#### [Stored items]
= = = = = = =
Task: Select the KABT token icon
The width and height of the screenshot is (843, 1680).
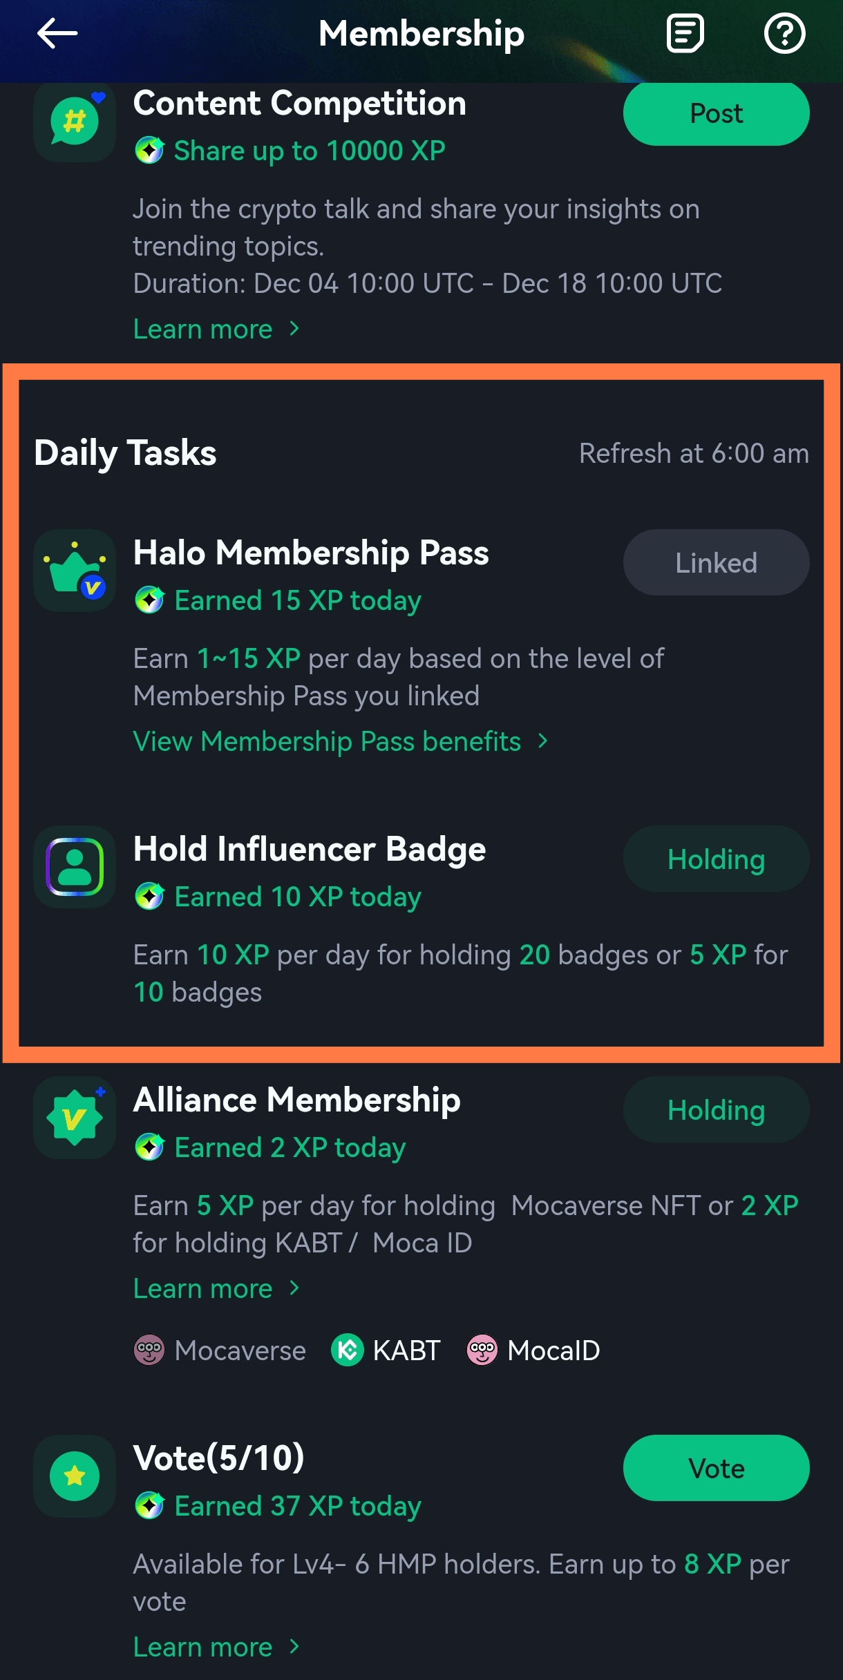Action: pyautogui.click(x=348, y=1350)
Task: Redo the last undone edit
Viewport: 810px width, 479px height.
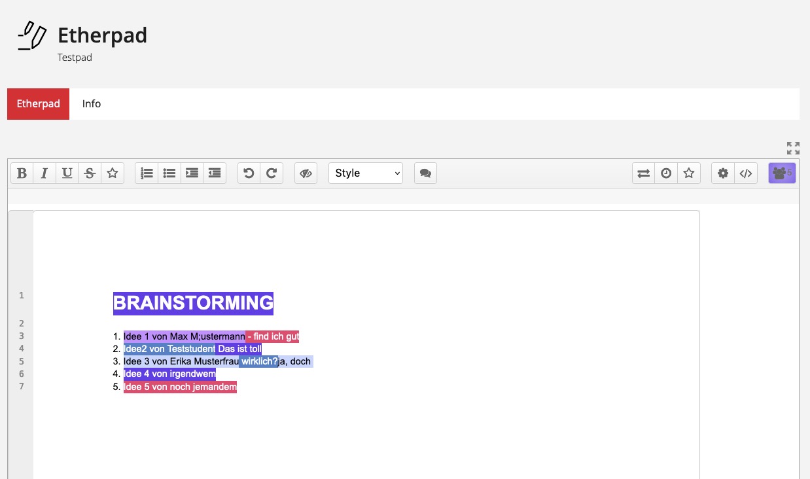Action: pos(272,173)
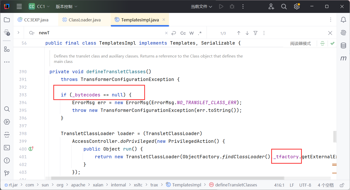
Task: Switch to the ClassLoader.java tab
Action: coord(84,20)
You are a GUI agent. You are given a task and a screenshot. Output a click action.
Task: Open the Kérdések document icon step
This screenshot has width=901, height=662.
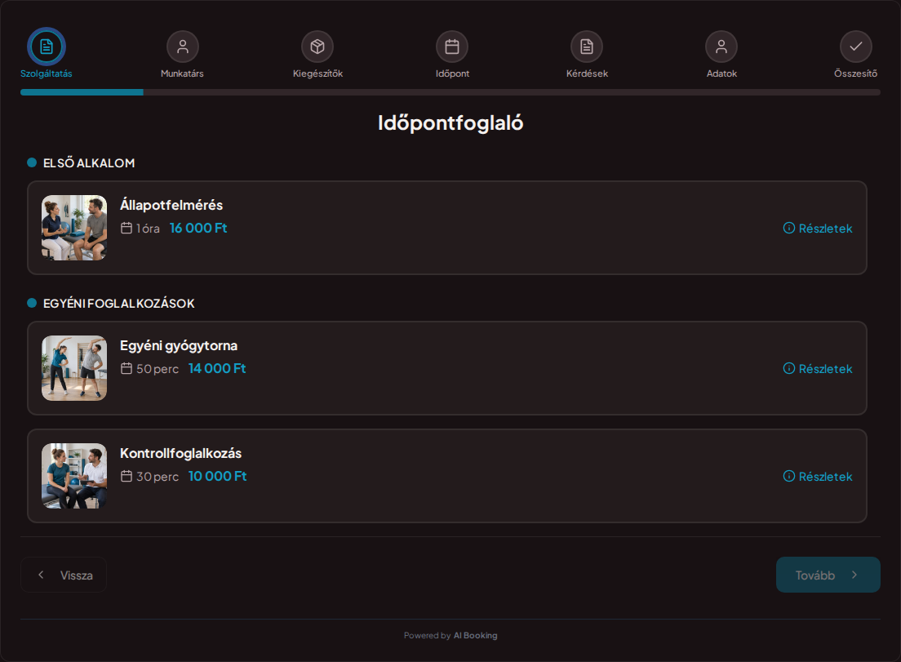coord(587,47)
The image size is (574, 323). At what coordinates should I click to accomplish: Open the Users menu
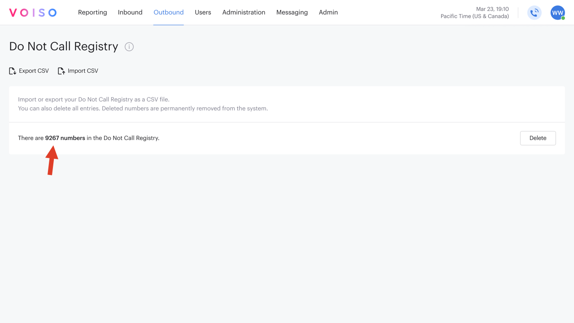tap(203, 13)
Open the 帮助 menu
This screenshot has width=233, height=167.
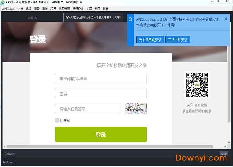tap(106, 9)
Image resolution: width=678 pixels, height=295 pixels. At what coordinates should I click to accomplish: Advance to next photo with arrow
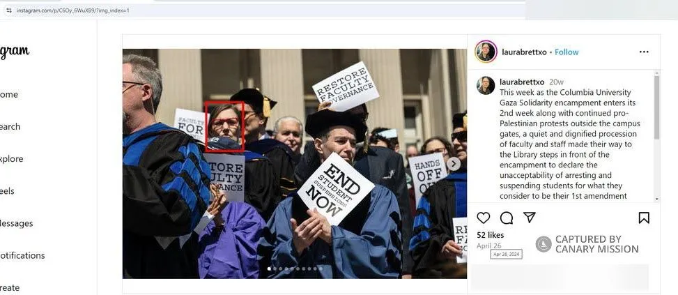(453, 163)
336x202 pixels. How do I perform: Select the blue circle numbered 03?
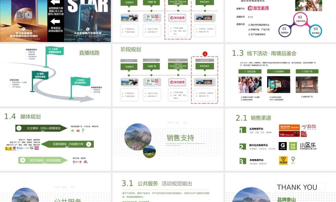(x=315, y=31)
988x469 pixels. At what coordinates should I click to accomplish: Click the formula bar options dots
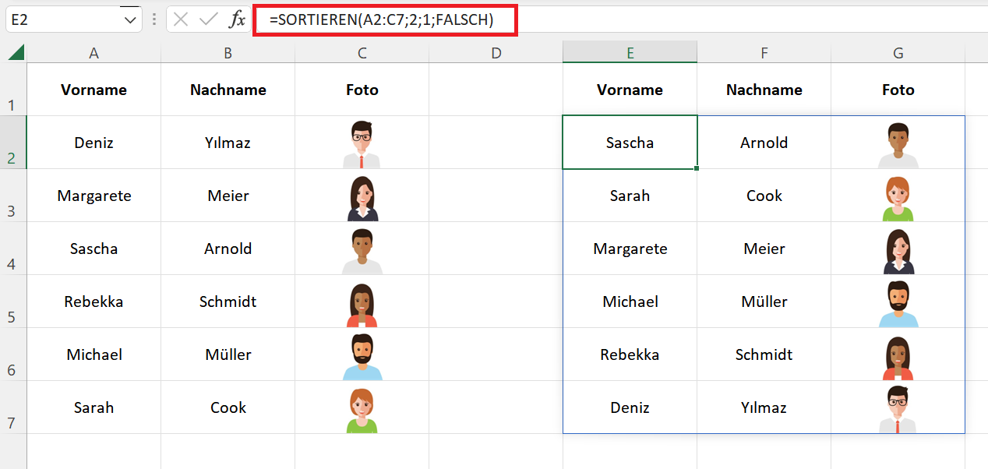coord(154,20)
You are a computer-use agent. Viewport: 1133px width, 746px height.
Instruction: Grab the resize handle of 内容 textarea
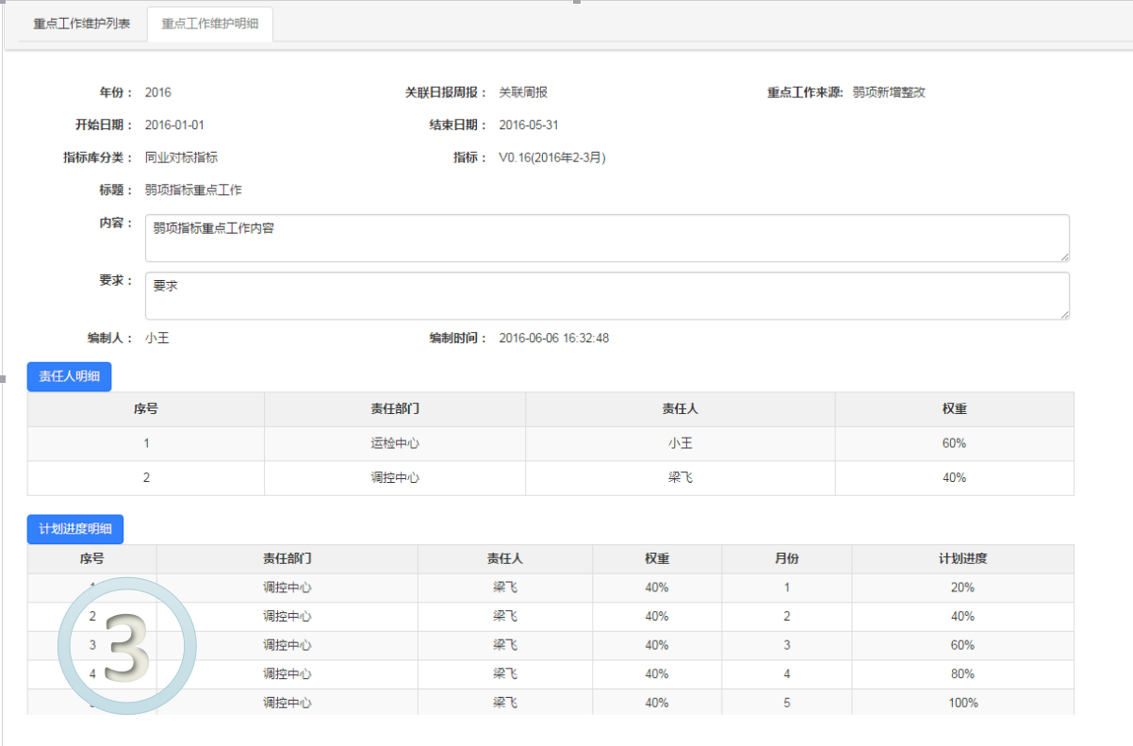tap(1064, 257)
= = = = = = =
#### [WHAT IS REQUIRED]
Looking at the data above, show all lines where the word "agent" occurs.

#### [EXERCISE SOLUTION]
You are a GUI agent. You are given a task and a screenshot. Output a click action.
You are a computer-use agent. Viewport: 1133px width, 746px height.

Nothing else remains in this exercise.